*Directive 1*
From the speyrod text, copy word for word the passage that begins at the words "Conclusion - Don't" and stops after "survival on release.".
*Directive 2*
In the speyrod text, turn the paragraph beginning "Flexible and powerful speyrods" into a short list that keeps its main facts.

*Source*
— Begin —

Conclusion - Don't be overly concerned with your speycasting. Remember that you are speyfishing not just speycasting. The final test of your speyfishing skill is in reading the water, making the correct presentation, hooking, controlling and landing your fish quickly and humanely to assist in its survival on release.
Your beautiful speycasting, line control and fish hooking procedures will be wasted if your rod makes controlling and landing fish difficult. Many double-handers do!
Flexible and powerful speyrods that are easy to cast and control line are generally good fish controllers, providing the correct technique is used. A well-designed fish controller should be sensitive enough to feel the slightest touch of an interested fish and the power to prevent a hooked fish from swimming away out of control. Without doubt the most important asset of a well-designed speyrod is its shock-absorbing effect when controlling an acrobatic jumping fish. There is no need to drop the rod tip or bow to the fish when a fish jumps. It cannot fall on to a tight line and unhook itself, or take off on another unnecessary escape run.
A powerful shock-absorbing speyrod will allow you to tire a fish quickly so that it can be landed revived and released with the least trauma for the fish and the angler.
The Requirements of a Speyrod - (Summary) - To sum up the previous examination of the design and selection of speyrods, it should be obvious that there are three main speyfishing requirements: To make all standard and advanced speycasts with ease and accuracy. From very short to your longest controllable cast. To make all aerial line controls before the line falls to the water and all line and fly controls after the line falls to the water. As your advanced techniques develop you will begin to realize that success in speyfishing is largely a matter of line and fly control. Make sure your rod is designed for this important function. To control and land fish quickly and humanely without worrying about breaking your rod or tiring yourself out. Many fish have been lost with poorly designed over stiff speyrods.

— End —

*Data excerpt*
— Begin —

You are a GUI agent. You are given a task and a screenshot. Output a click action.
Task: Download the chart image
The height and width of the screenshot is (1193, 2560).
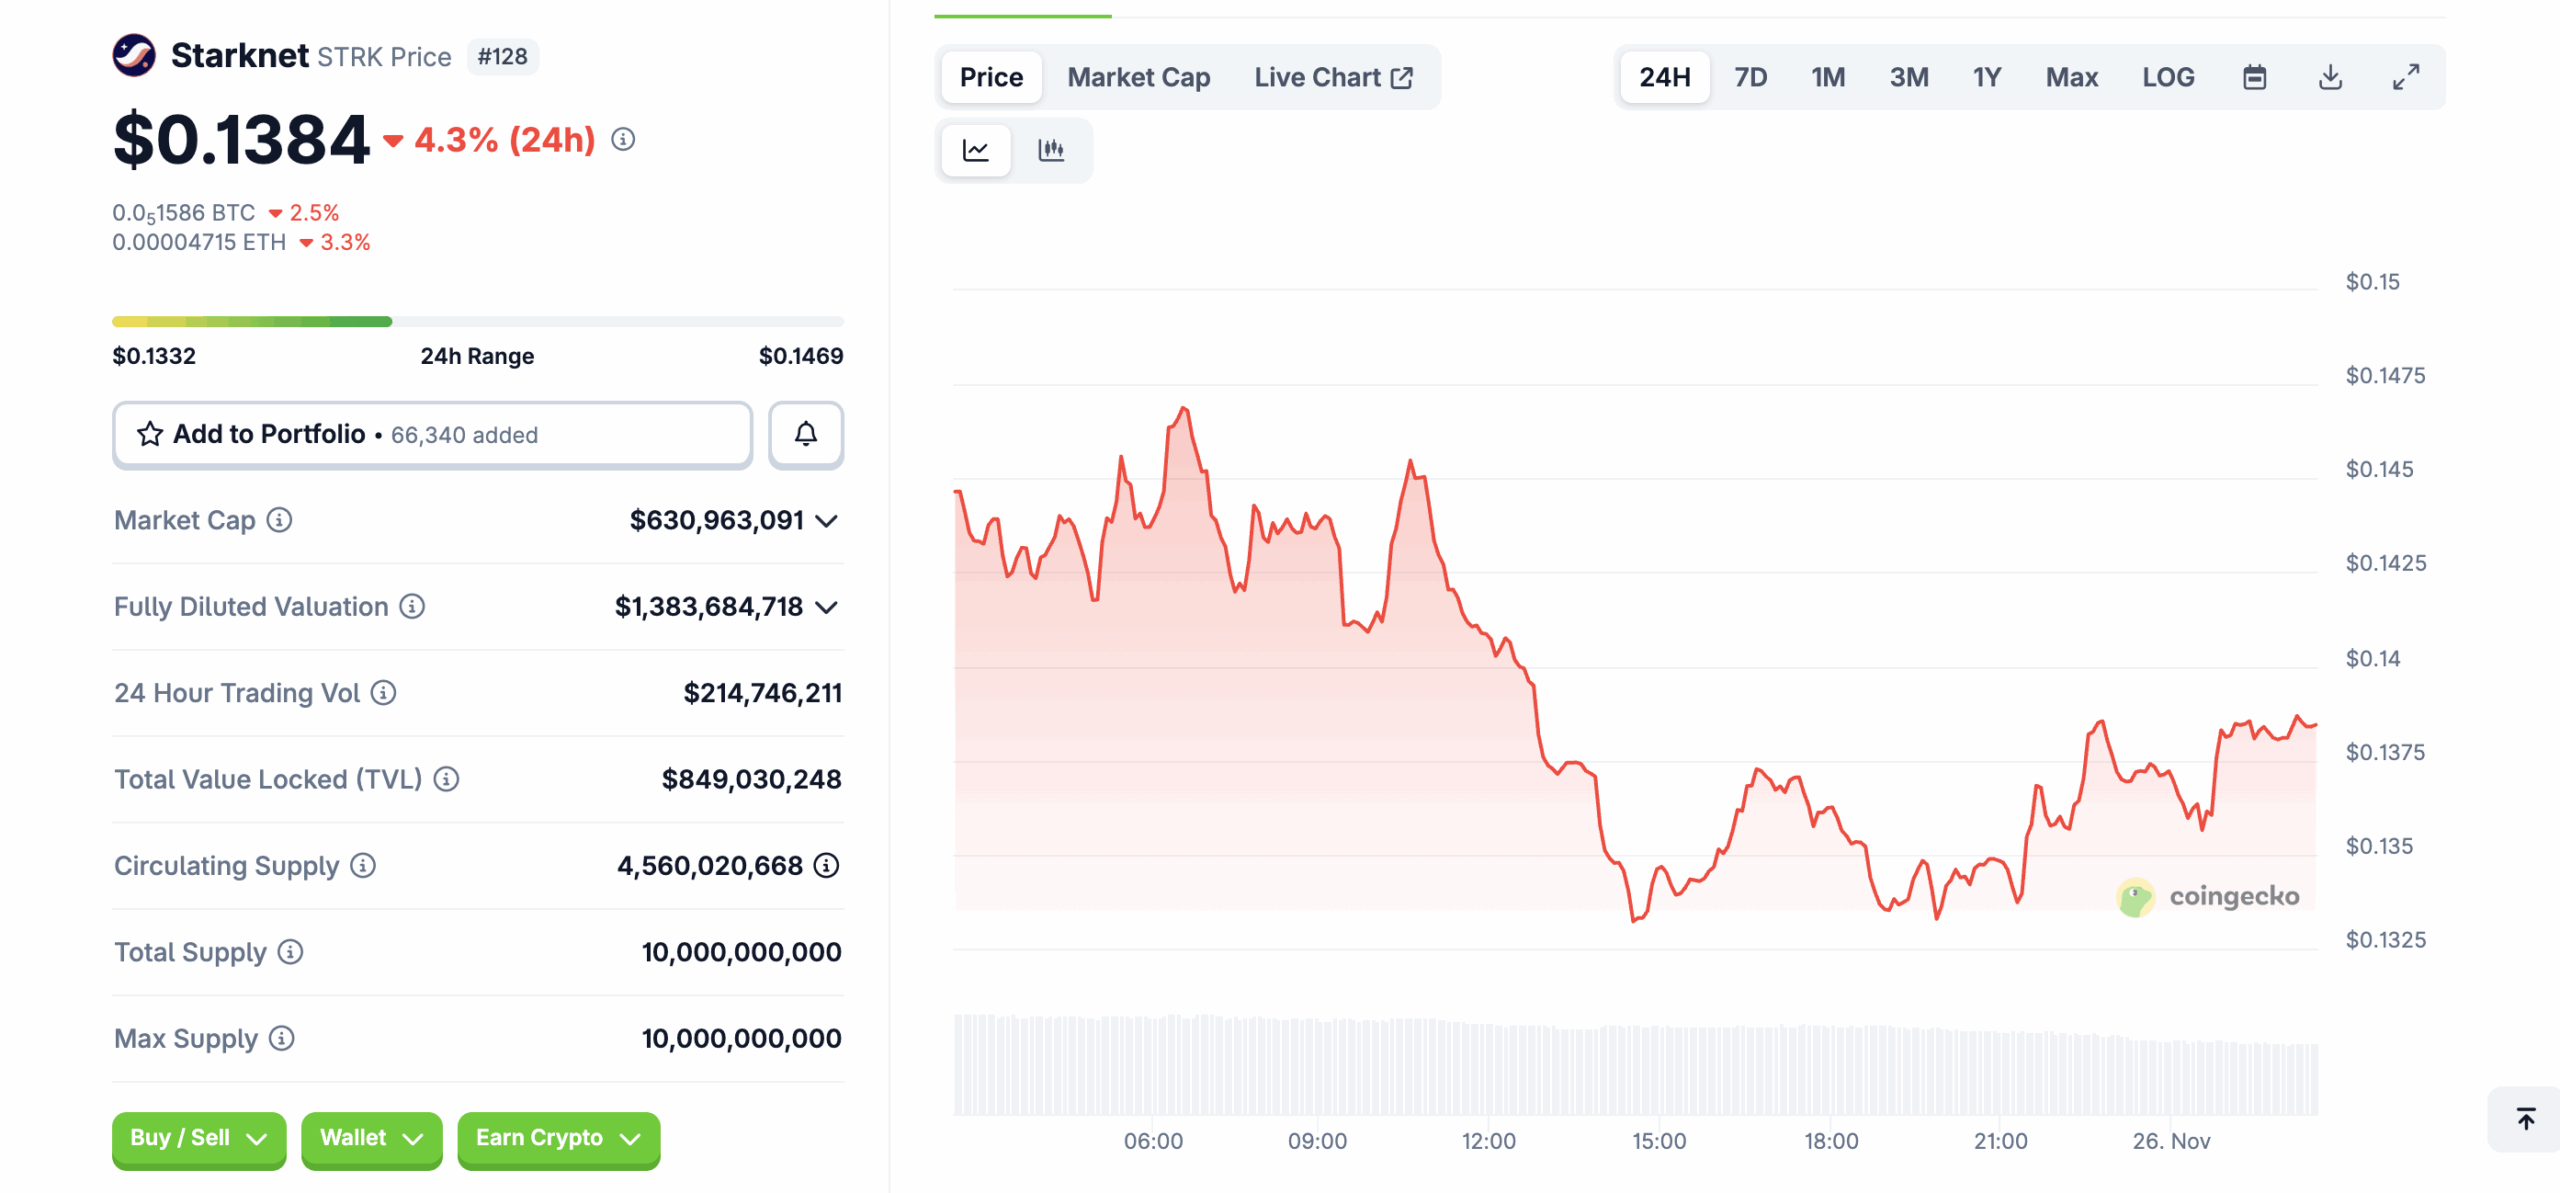2330,76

— End —

*Worked answer 1*
Conclusion - Don't be overly concerned with your speycasting. Remember that you are speyfishing not just speycasting. The final test of your speyfishing skill is in reading the water, making the correct presentation, hooking, controlling and landing your fish quickly and humanely to assist in its survival on release.

*Worked answer 2*
- Flexible, powerful speyrods that cast easily and control line well usually control fish well too, if the correct technique is used.
- A well-designed rod can feel the slightest touch of an interested fish and has the power to stop a hooked fish from swimming off out of control.
- Its most important asset is absorbing shock while controlling an acrobatic jumping fish.
- With such a rod, there is no need to drop the rod tip or bow to a jumping fish. The fish can't fall onto a tight line and unhook itself or start another unnecessary escape run.